#### Work request:
From the entries below, return only the lines starting at the one that contains "You are a computer-use agent." and ending at the one that contains "Instruction: Click the", exactly as they stand.

#### Information supplied:

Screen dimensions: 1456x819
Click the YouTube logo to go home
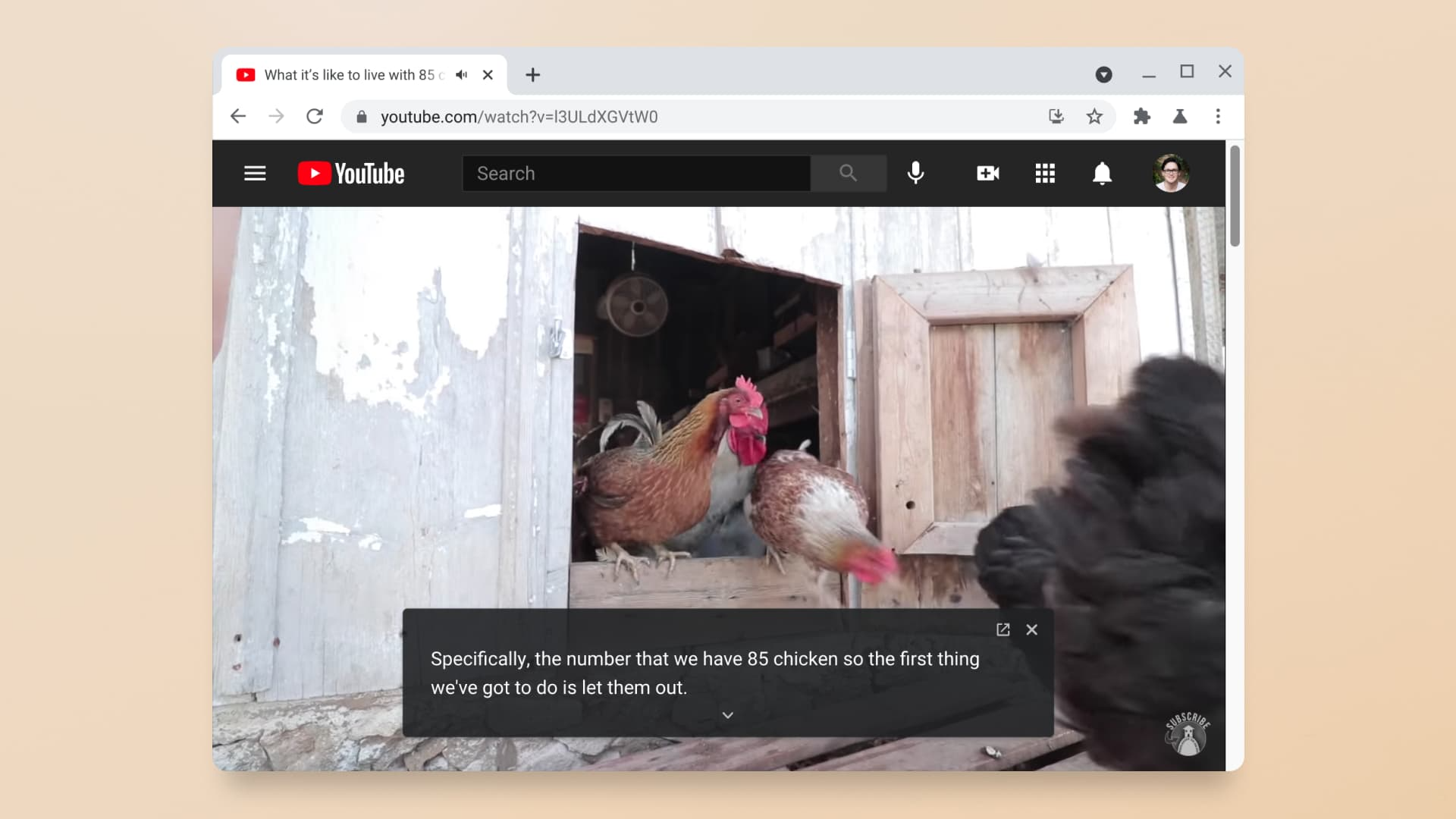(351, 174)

==

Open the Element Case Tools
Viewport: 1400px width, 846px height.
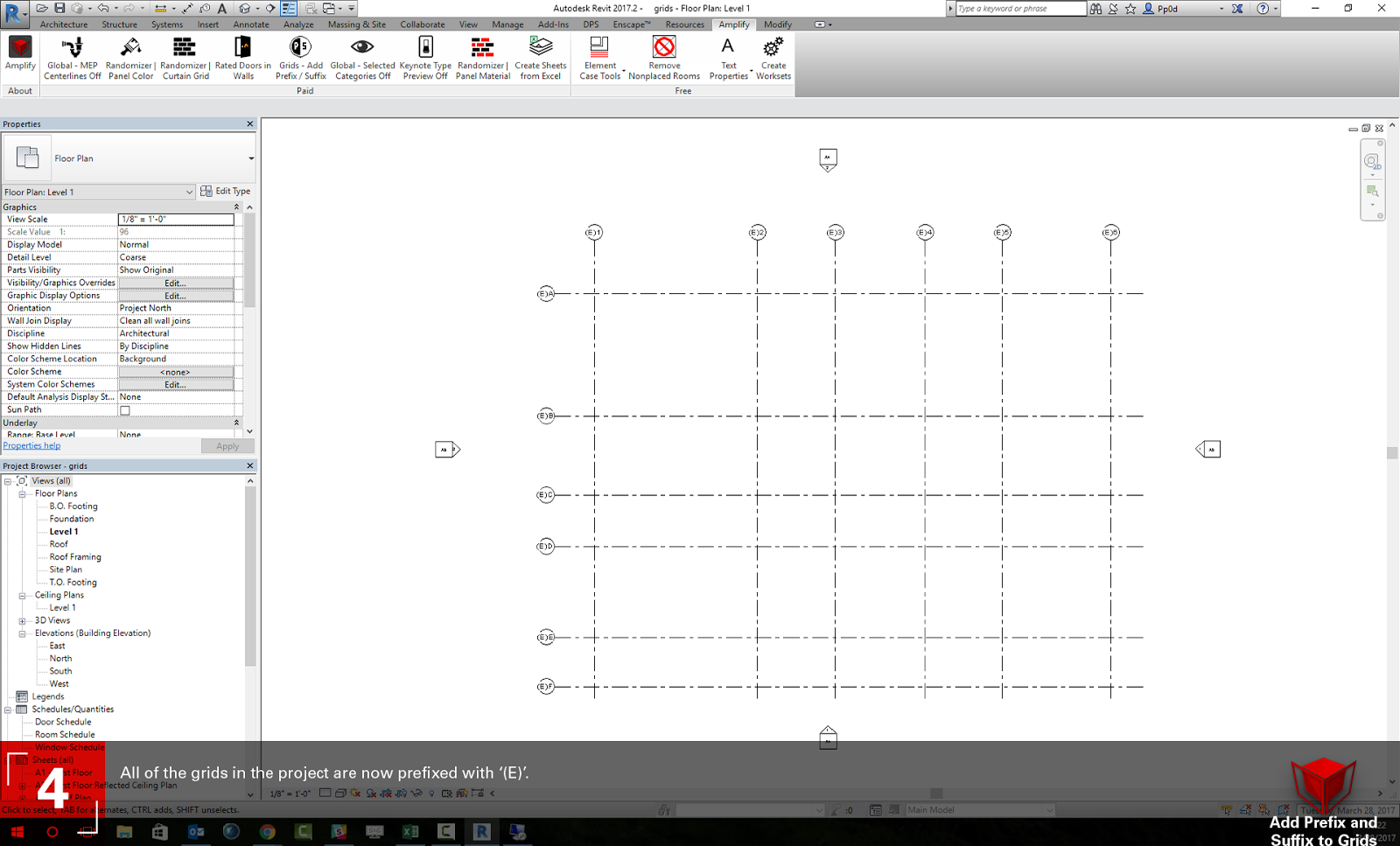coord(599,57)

--

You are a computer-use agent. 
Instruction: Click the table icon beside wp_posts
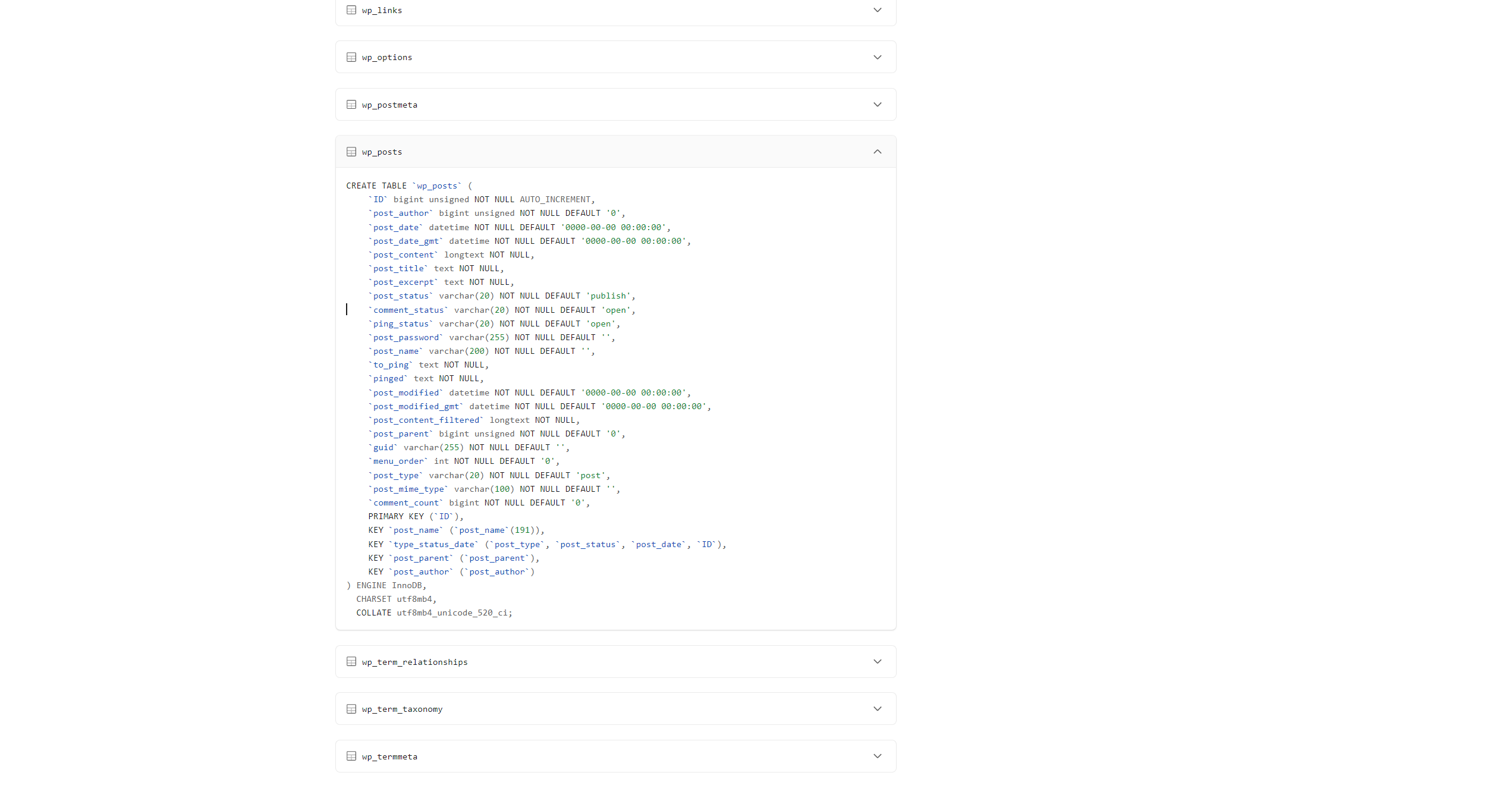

#### Solution to the exercise:
You are a computer-use agent. 
Instruction: Click the table icon beside wp_posts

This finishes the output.